TechCrunch is reporting that Japanese tech giant Softbank is buying robotics firms Boston Dynamics and Schaft from Alphabet.

Direct from the press release:

Masayoshi Son, Chairman & CEO of SoftBank Group Corp., said, “Today, there are many issues we still cannot solve by ourselves with human capabilities. Smart robotics are going to be a key driver of the next stage of the Information Revolution, and Marc and his team at Boston Dynamics are the clear technology leaders in advanced dynamic robots. I am thrilled to welcome them to the SoftBank family and look forward to supporting them as they continue to advance the field of robotics and explore applications that can help make life easier, safer and more fulfilling.”
– via SoftBank Group

The release also explains: “The transaction aligns with SoftBank’s investments in paradigm-shifting technology and its vision of catalyzing the next wave of smart robotics.”

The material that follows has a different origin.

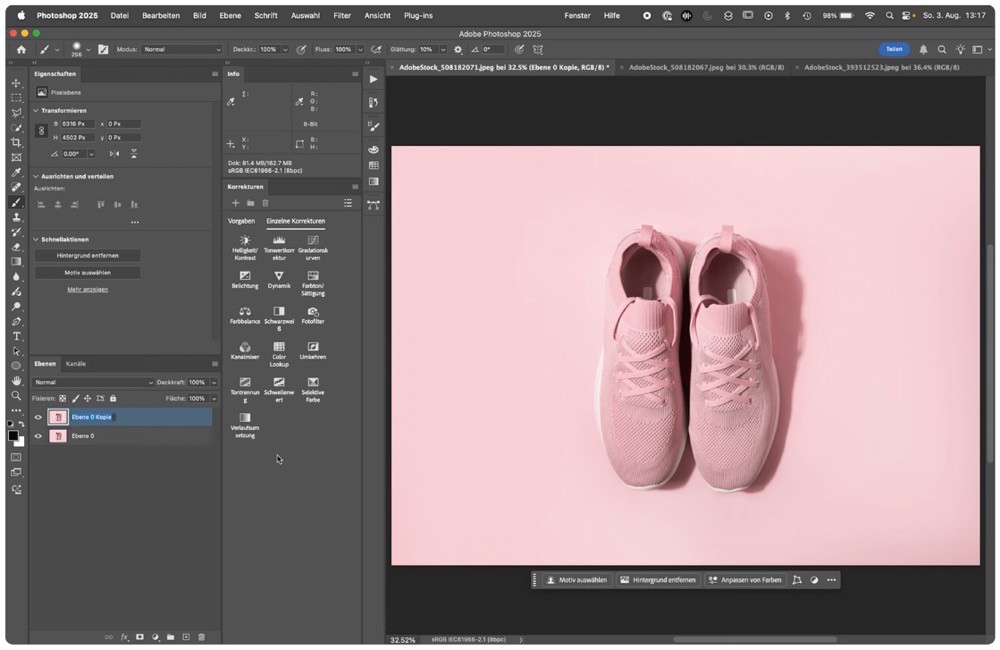This screenshot has width=1000, height=650.
Task: Open the Filter menu
Action: coord(342,16)
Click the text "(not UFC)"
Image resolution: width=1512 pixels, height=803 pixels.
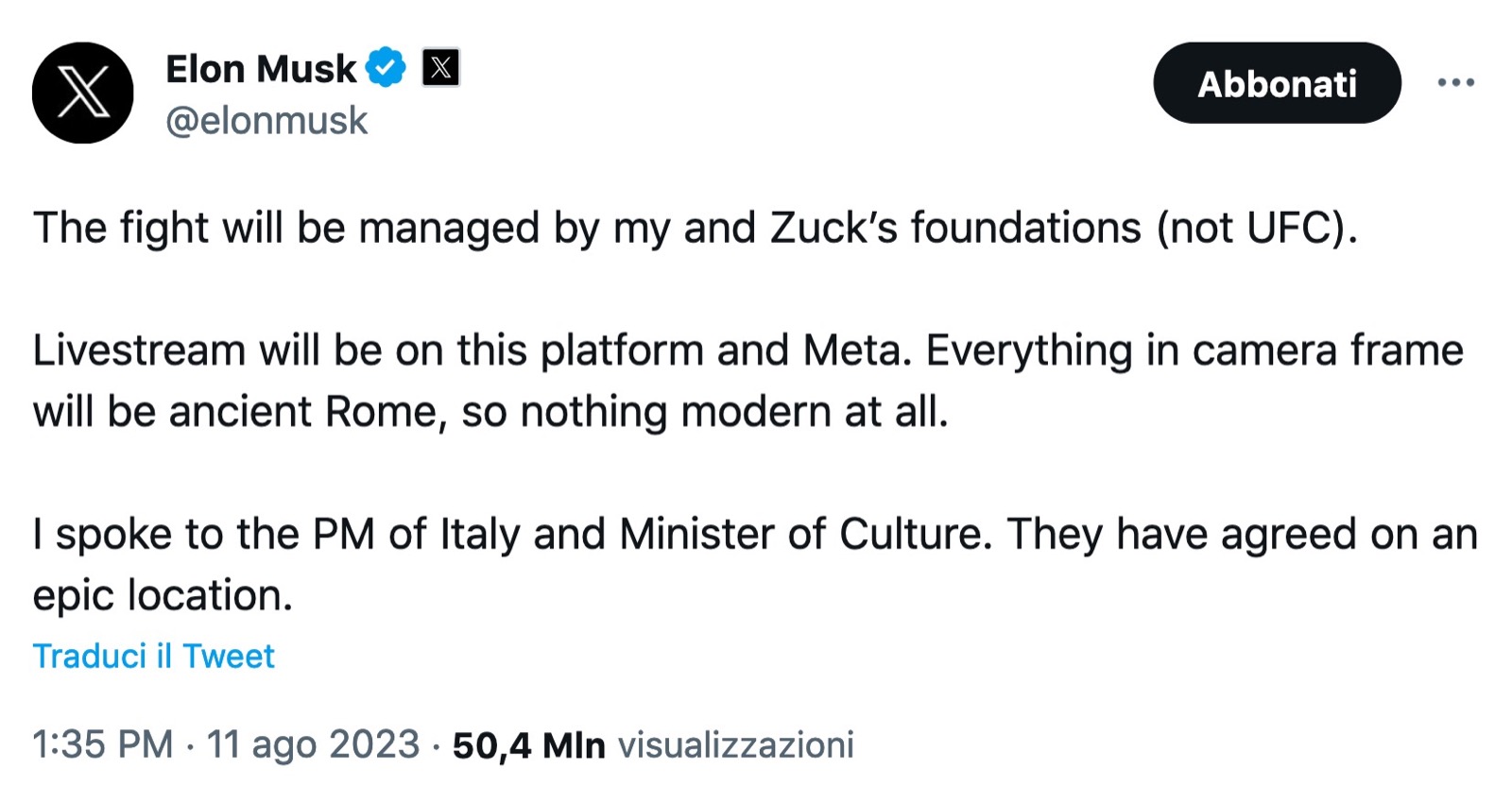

But this likely isn’t just about robots for robotics’ sake. A recent CNBC story explained that Japan’s service sector accounts for 70 percent of its economic output, and yet its labor productivity is 40 percent less than in the U.S.

And Japan’s population is declining faster than any other country:

Economists argue that Japan either needs to accept more immigrants or put robots to work.
– via CNBC

Okay, robots, smoke break’s over, get back to work!